▶ **Working data**
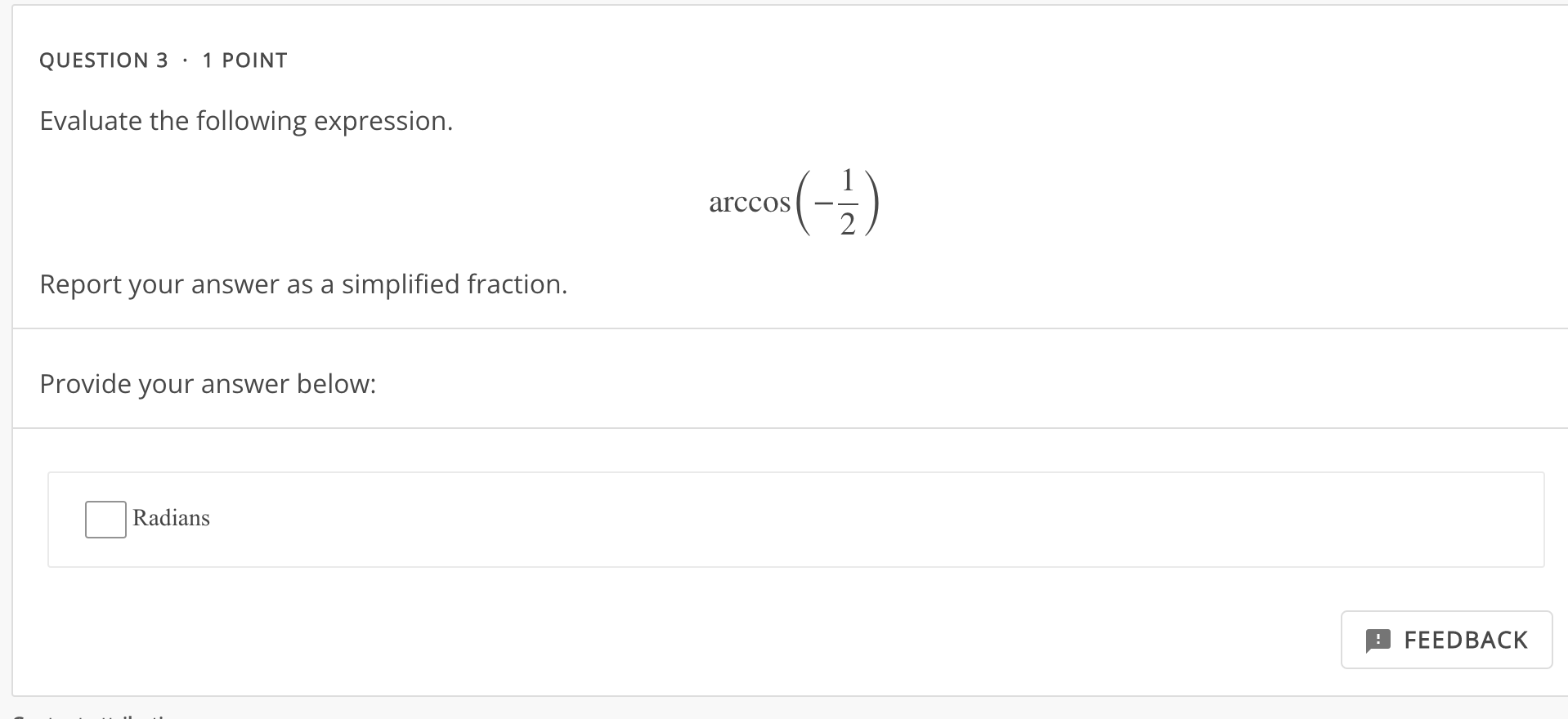This screenshot has height=719, width=1568.
Task: Select the Radians answer field to type a fraction
Action: point(105,517)
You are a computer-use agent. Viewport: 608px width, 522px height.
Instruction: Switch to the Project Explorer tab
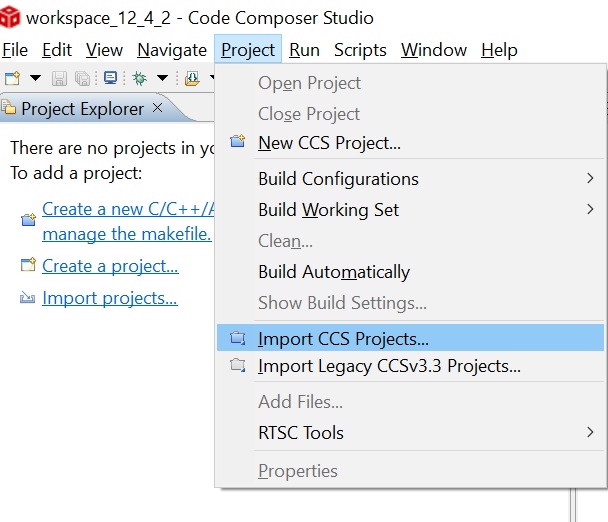pos(84,108)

▶ **Exercise details**
Once the line containing "Instruction: Switch to" is found, transcribe it and the rest of the lines to the end of the listing above exactly, omitting all pictures.

▶ **Task output**
Instruction: Switch to the Project Explorer tab
pos(84,108)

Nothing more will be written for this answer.